A 35-year body of work

GregThousands of Flinders students owe much of their knowledge of the human body to the School of Medicine’s Anatomy Museum and to its custodian Greg Souter, who retires this week after 35 years.

Mr Souter came to Flinders as a technician in November 1981 to assist the Museum’s inaugural manager, Carlos Kordjian, and took over the Senior Technical Officer role in 2001.

The Museum, located in the Flinders Medical Centre, exists in tandem with the University’s dissection facility.

“Museum” usually suggests a static display, but the hundreds of models and specimens that make up the Flinders collection are used in different configurations for a range of practicals in anatomy.

“It doesn’t just sit here: much of what you see gets transported into our practical teaching area for particular classes,” Mr Souter says.

While the chief users are medical students, Mr Souter says five other main courses – optometry, speech pathology, paramedics, body systems (a range of medical science groups) and physiotherapy and occupational therapy – make use of the unique resource.

The main part of the museum contains a range of exhibits to familiarise students with the basics of normal human anatomy, while a smaller, separate collection exhibits a range of pathologies and abnormalities.

Mr Souter and his assistant are also in charge of storing human cadavers that have been donated to Adelaide’s medical schools, and assisting in dissection practicals with students.

The cadavers, from the joint donation program based at the University of Adelaide, come to Flinders after embalming and are stored in the cold rooms for progressive dissection over two to four years.

The medical course at Flinders includes five weeks of dissection in first year and 12 weeks in second year.

“This University is one of the few that has a full dissection course for medical students,” Mr Souter says.

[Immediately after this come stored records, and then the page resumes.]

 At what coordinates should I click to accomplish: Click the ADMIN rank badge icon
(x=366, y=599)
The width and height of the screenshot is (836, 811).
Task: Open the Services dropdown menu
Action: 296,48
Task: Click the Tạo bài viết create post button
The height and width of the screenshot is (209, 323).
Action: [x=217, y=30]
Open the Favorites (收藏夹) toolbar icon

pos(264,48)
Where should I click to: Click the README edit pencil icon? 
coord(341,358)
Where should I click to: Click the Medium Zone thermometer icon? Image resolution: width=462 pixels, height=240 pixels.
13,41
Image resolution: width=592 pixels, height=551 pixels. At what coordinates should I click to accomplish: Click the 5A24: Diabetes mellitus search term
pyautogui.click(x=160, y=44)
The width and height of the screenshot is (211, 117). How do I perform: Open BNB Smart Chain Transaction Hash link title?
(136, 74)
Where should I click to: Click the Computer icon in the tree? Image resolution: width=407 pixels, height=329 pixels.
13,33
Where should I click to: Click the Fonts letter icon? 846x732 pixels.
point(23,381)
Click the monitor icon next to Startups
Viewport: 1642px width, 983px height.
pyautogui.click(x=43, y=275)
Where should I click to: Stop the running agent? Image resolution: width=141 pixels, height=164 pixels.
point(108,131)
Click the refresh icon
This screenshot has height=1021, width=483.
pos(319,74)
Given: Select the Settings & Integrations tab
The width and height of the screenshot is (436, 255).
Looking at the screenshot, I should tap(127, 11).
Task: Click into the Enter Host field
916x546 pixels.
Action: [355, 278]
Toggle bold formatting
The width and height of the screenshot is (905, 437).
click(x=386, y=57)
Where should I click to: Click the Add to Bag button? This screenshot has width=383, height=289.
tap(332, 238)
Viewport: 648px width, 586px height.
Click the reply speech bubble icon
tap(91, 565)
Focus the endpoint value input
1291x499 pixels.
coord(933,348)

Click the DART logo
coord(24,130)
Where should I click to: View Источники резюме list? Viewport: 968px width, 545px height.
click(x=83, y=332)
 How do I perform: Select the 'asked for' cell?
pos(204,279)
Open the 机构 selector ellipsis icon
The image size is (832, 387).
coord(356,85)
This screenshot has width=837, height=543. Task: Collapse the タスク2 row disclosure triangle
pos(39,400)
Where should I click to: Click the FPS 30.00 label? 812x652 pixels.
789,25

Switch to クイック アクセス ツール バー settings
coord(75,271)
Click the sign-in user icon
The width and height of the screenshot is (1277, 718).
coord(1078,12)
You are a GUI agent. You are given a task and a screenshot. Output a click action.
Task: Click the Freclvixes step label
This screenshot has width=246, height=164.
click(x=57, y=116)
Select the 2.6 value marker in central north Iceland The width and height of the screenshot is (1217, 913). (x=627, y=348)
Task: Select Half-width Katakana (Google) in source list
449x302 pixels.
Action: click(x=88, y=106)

“There’s a lot of good technology – we have the digital Anatomage Table here now – but it supplements the bodies, it doesn’t replace them.”

Other developing technology, in the form of digital screens that allow computer and camera images to be broadcast and made available on line, has helped in keeping up with ever-growing numbers of students, Mr Souter says. Video conferencing also allows teaching of students in remote locations, notably the Darwin-based Northern Territory Medical Program.

Mr Souter says while models present a single stylised version of musculature, nerves and blood vessels, dissection practicals, along with access to the photographs and specimens from bodies that the Museum provides, enable students to see the range of variations between individuals.

Part of Mr Souter’s highly specialised skills includes taking sections from bodies, which are then painstakingly labelled and then “potted” – preserved in formaldehyde solution or liquid paraffin in Perspex containers as sources of reference.

Familiarity with “slices” of the body is particularly important to trainee doctors who will use imaging technology, Mr Souter says.

“Being able to see what something looks like in section, particularly through the head, neck or chest, makes it much easier to interpret your scans,” he says.

Mr Souter said the Museum is by no means all his own work – in addition to the work of his predecessor, he says the departments of Medical Illustration and Media and Biomedical Engineering at FMC have made major contributions to the displays.

Mr Souter says his legacy already has a life of its own.

“I’ve got to the stage where I and members of my family are being treated by doctors who are graduates of the medical course here – I like to think that they know their anatomy.”